[Short task 1]: Quote the stretch of the Harvest Lake transcript from "He probably would" through "litle whoring around.".
[Short task 2]: In two sentences, summarize the Harvest Lake transcript.

[Document section]:
-- START --

Harvest Lake (2016) - full transcript

Five friends fall under the seductive influence of a libidinous, otherworldly presence that threatens to change their lives forever.

[birds chirping]

[footsteps]

[playful laughing]

[no dialogue]

[dripping sound]

[heavy breathing, moaning]

[slow, heavy breathing in sound
design]

[breathing stops]

[no dialogue]

[no audio]

[heavy breathing]



Jennifer: You think Ben's gonna
let us take the van into town?

Cat: Ha, good luck with that.

Jennifer: Seriously? I can't go
in the woods.

Cat: I am not pissing or
shitting for three days.

Oh come on, I thought you ladies
were tougher than that.

You're gonna let me borrow the
van, right?

Yes, I'll let you borrow the
van. But you're gonna be missing
out.

On what?

On being one with nature.

Please.

What, before we had the niceties
of indoor plumbing, that's how
man connected with nature

by pissing and shitting in the
woods.

Well, woman is taking man's van
to the nearest porcelain throne

or else nature will be the only
thing man gets to connect with
this weekend.



Woman gets what woman wants.

Damn skippy I do, hmm. And since
it's your birthday you just
might get what you want to!

Okay.

Let's go!

What's up your butt?

Nothing yet, let's keep it that
way.

[Indie rock song playing on
radio]

Cat: I mean you could have at
least checked him out, what if
he was hot?

I'm not gonna hook up with some
guy in a random bathroom.

He probably would have slit your
throat.

Or stuffed it.

What? Eww.

You just got out of a
relationship, right?

Yes, I am back on the market.

I'm just saying, it may be time
to do a litle whoring around.

What?

-- END --

[Dataset excerpt]:
-- START --

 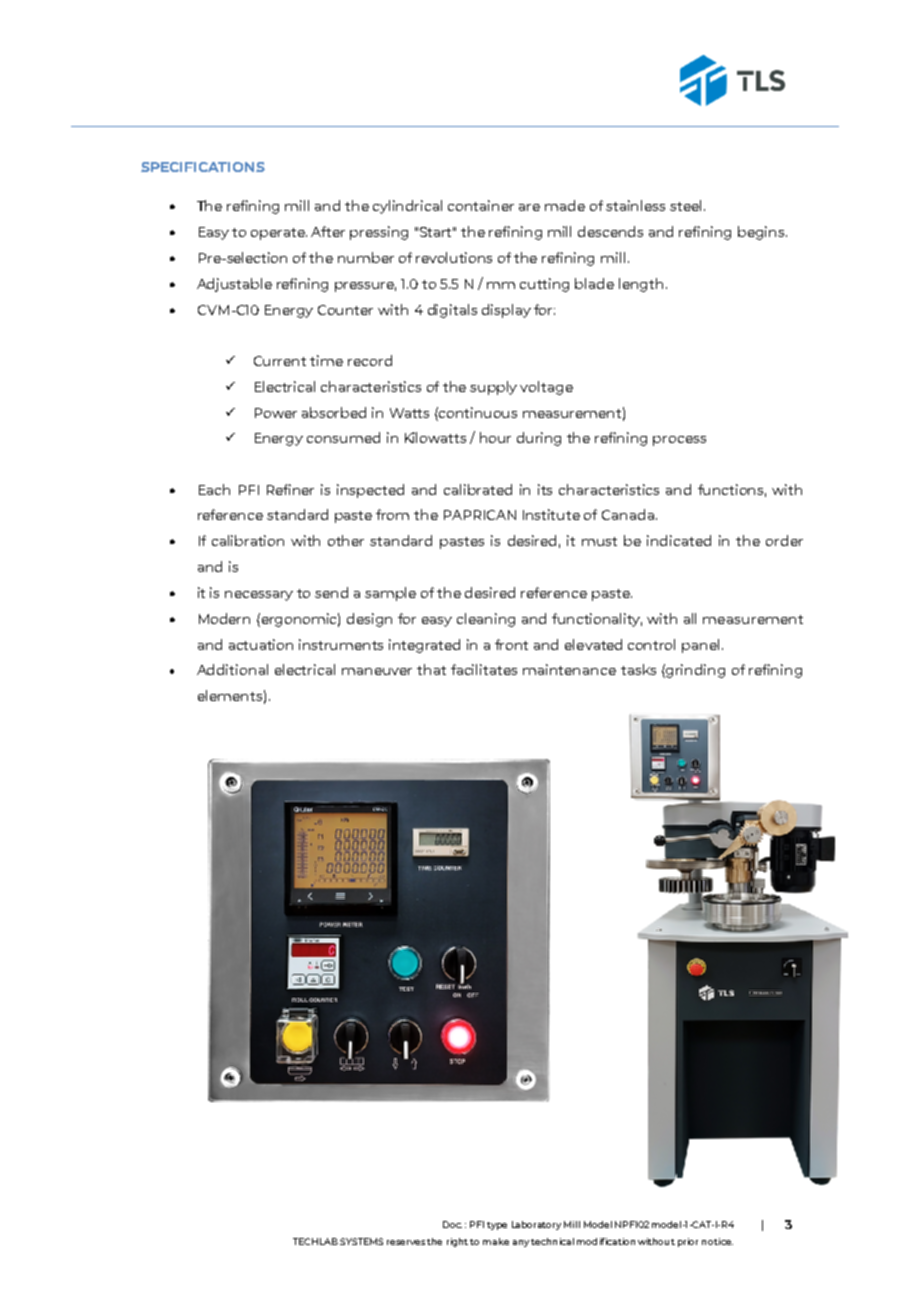 I want to click on SYSTEMS, so click(x=361, y=1241).
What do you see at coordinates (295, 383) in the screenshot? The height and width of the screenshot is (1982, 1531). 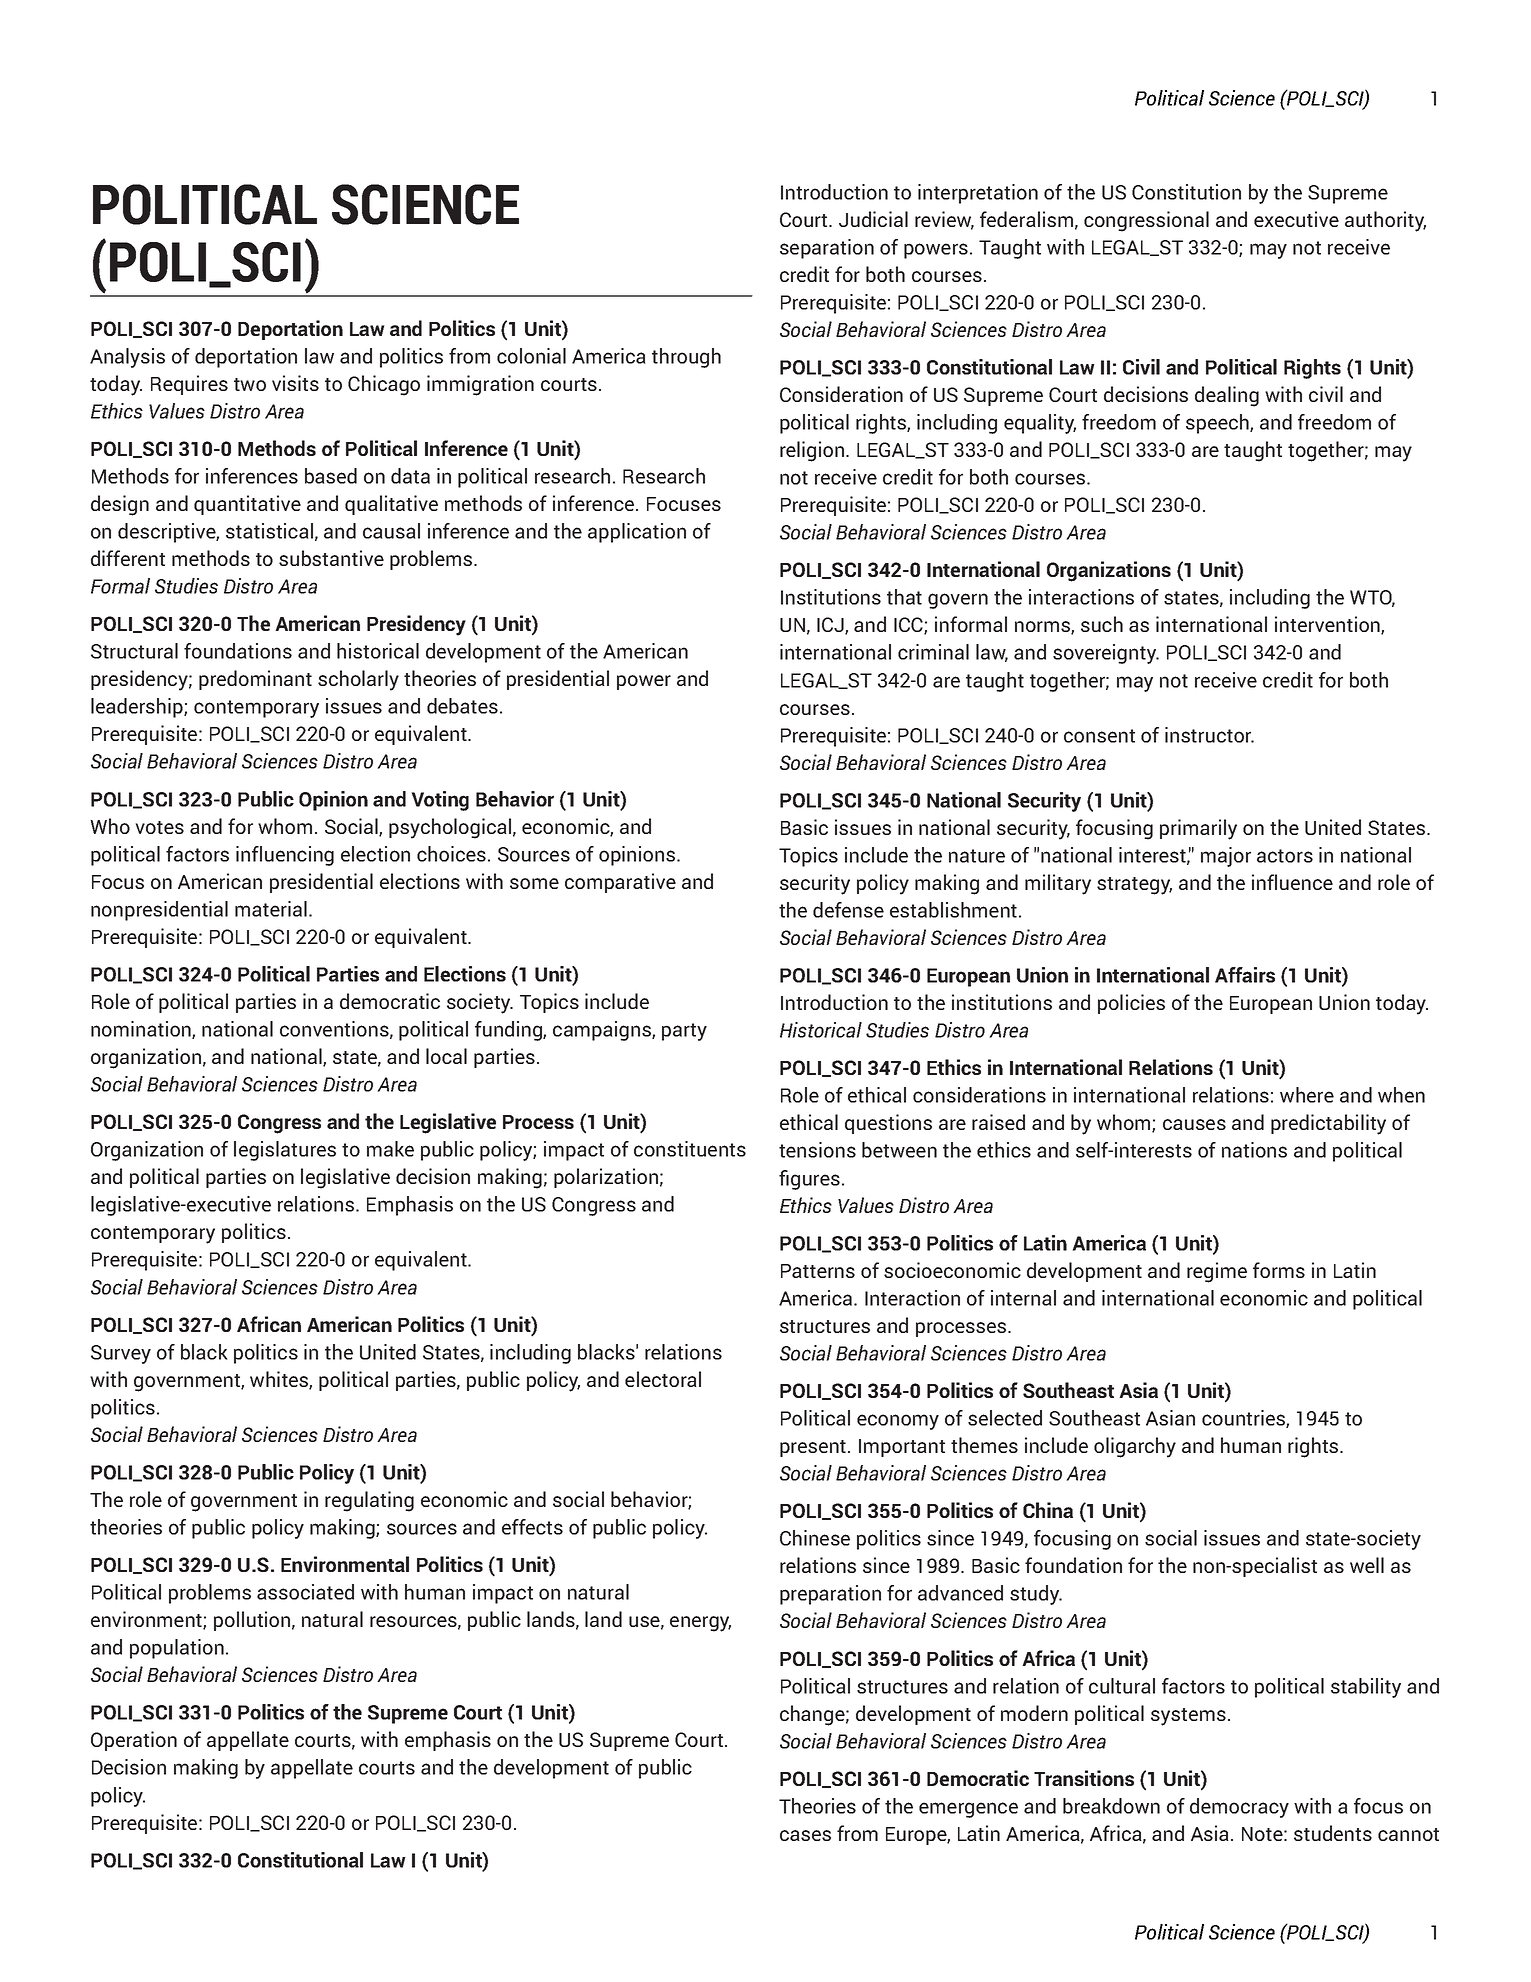 I see `visits` at bounding box center [295, 383].
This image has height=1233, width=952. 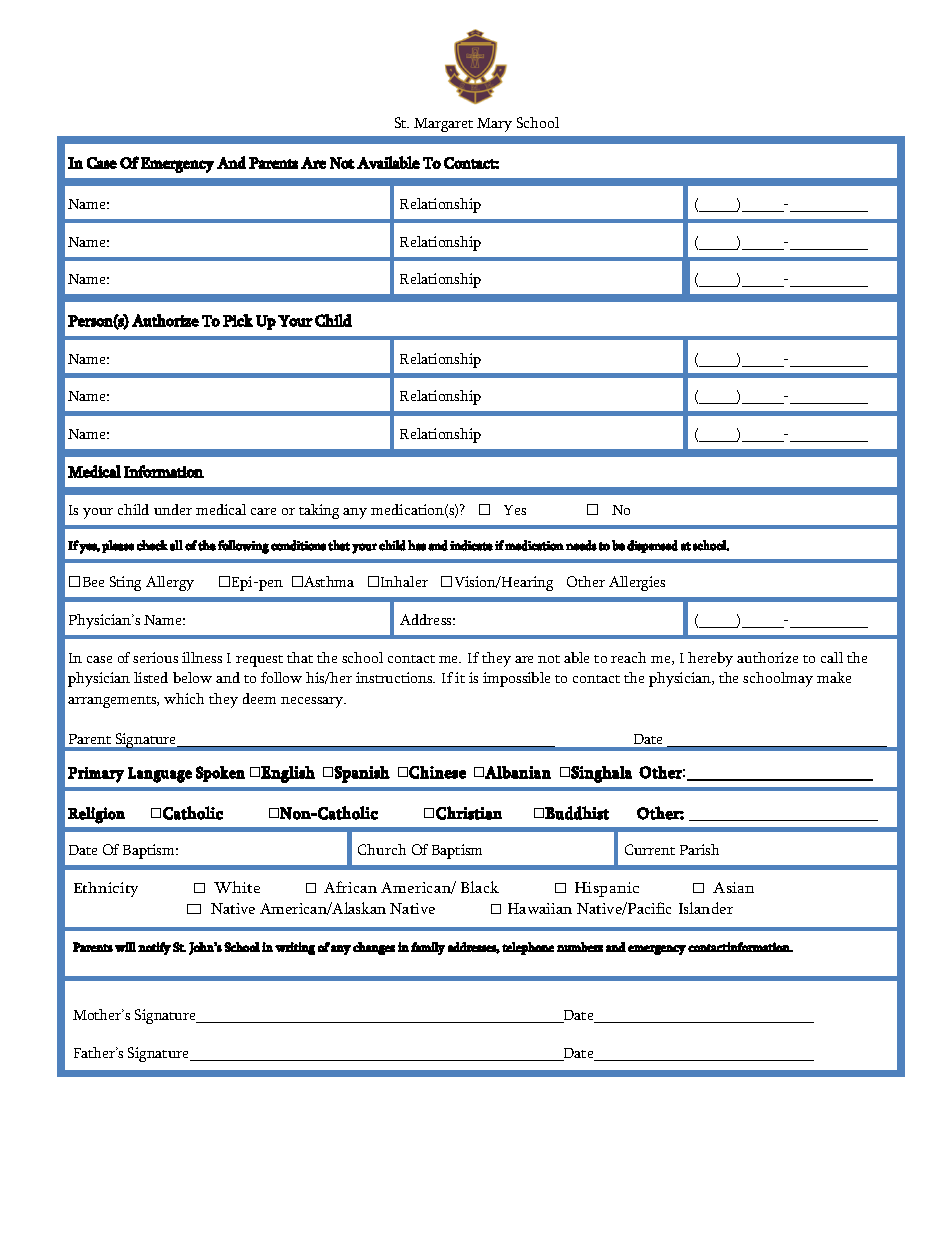 What do you see at coordinates (428, 948) in the image?
I see `family` at bounding box center [428, 948].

-- END --

[Output 1]:
He probably would have slit your
throat.

Or stuffed it.

What? Eww.

You just got out of a
relationship, right?

Yes, I am back on the market.

I'm just saying, it may be time
to do a litle whoring around.

[Output 2]: The transcript of Harvest Lake (2016) opens with a synopsis: five friends fall under the seductive influence of a libidinous, otherworldly presence that threatens to change their lives forever. In the first dialogue, Jennifer asks whether Ben will let them take the van into town, Cat refuses to relieve herself in the woods for three days, and the women get the van to drive to the nearest toilet.